Ripple Secures Full MiCA Authorization in EU After Luxembourg License
L'essentiel
- Ripple has obtained a Crypto Asset Service Provider (CASP) license from Luxembourg's financial regulator, granting it full authorization under the EU's MiCA crypto framework.
- This allows Ripple to offer regulated crypto-asset services across the EEA, making it one of few digital asset companies fully compliant with MiCA.
Résumé généré par IA
Pourquoi c'est important
The EU's Markets in Crypto-Assets (MiCA) regulation aims to standardize crypto services across member states. The transition period ended July 1, requiring companies to obtain authorization.
Ripple said it has received full authorization under the European Union's MiCA crypto framework after Luxembourg's financial regulator granted the company a Crypto Asset Service Provider (CASP) license.
The authorization follows Ripple's preliminary approval in June and, together with the company's existing Electronic Money Institution license, allows the blockchain payments company to offer regulated crypto-asset services across the European Economic Area (EEA).
Ripple said the approval makes it one of a small number of digital asset companies with full authorization under MiCA. The company now holds more than 75 regulatory licenses worldwide, including authorization from the United Kingdom's Financial Conduct Authority secured in January.
"This CASP authorisation means Ripple enters the post-transitional MiCA era fully compliant and ready to scale," said Cassie Craddock, Ripple's managing director for the United Kingdom and Europe.
Source: Cassie Craddock
Europe begins enforcing MiCA crypto rules
Ripple's approval follows the end of the European Union's MiCA transition period on July 1, when crypto companies were required to obtain authorization or cease offering regulated services in the bloc. The framework allows authorized companies to generally passport regulated crypto services throughout the EEA under a single license.
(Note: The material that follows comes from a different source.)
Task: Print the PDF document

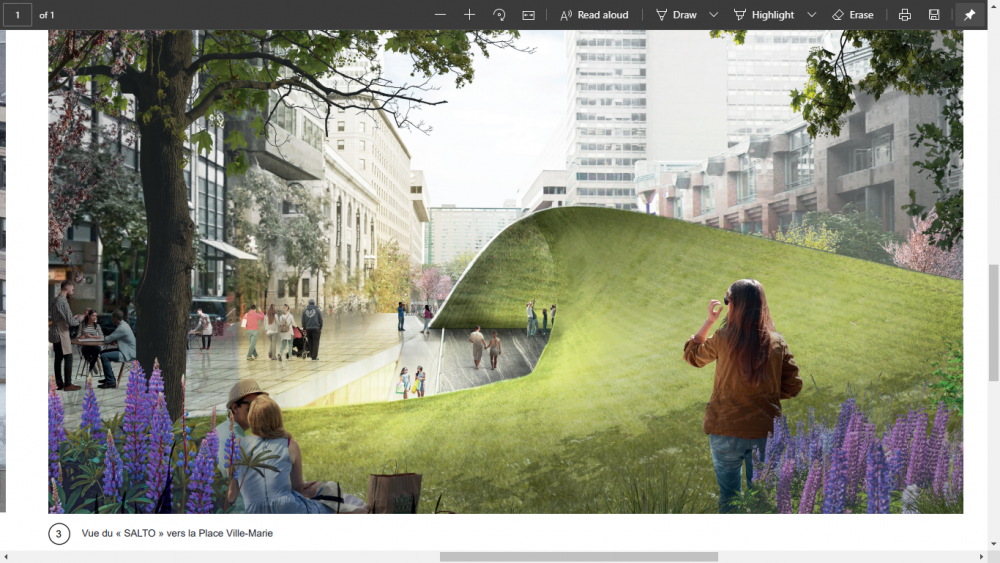Action: pyautogui.click(x=904, y=15)
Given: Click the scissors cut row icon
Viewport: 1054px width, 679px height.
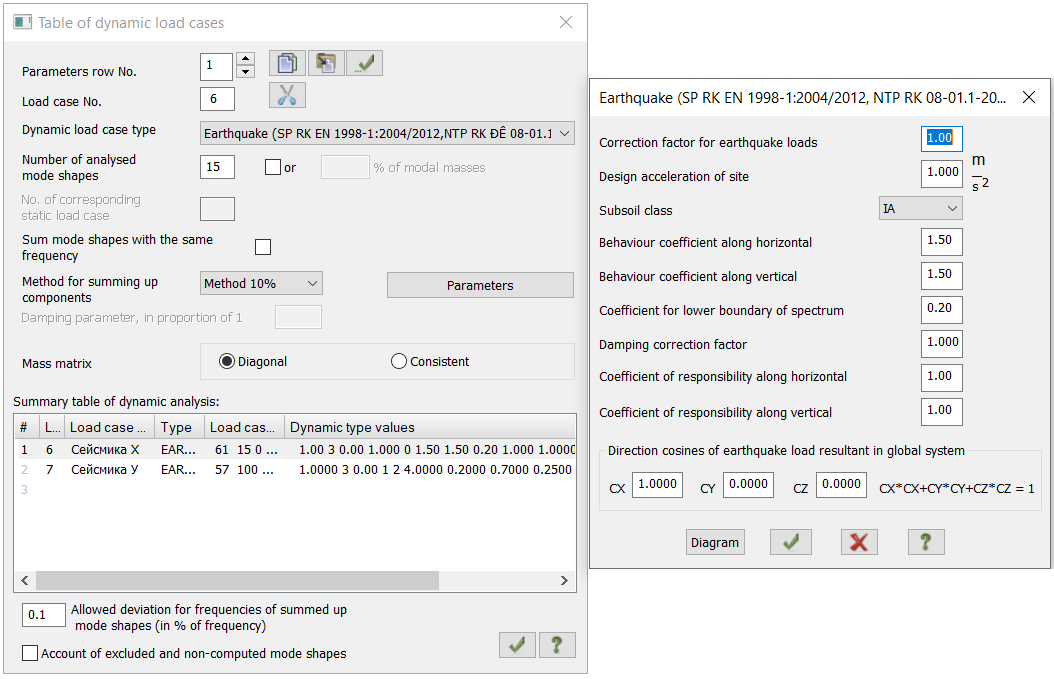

On Friday, the European Securities and Markets Authority (ESMA) published an updated register listing 280 licensed crypto-asset service providers. The total rose from 243 a week earlier after 37 companies, including Standard Chartered, FalconX and Sygnum Europe, were added.
Not every company secured MiCA authorization before the deadline. Binance, the world's largest cryptocurrency exchange by trading volume, withdrew its MiCA application in Greece ahead of the July 1 transition and said it would pursue authorization in another member state while taking steps to comply with the bloc's new rules.
The bloc has now entered MiCA's enforcement phase, with unauthorized crypto companies expected to wind down operations or face penalties. While ESMA coordinates supervision and maintains the bloc's register of authorized crypto companies, day-to-day enforcement is carried out by national regulators, meaning implementation is likely to vary across member states.
Belgium's Financial Services and Markets Authority has already begun applying the new rules. On Monday, the regulator identified six crypto-asset service providers it said were operating without authorization and added them to its list of unauthorized crypto-asset service providers.
Belgium's FSMA warns against unauthorized crypto providers. Source: FSMA
Questions ouvertes
- How will enforcement vary across member states?
- Which other major crypto firms will gain MiCA authorization?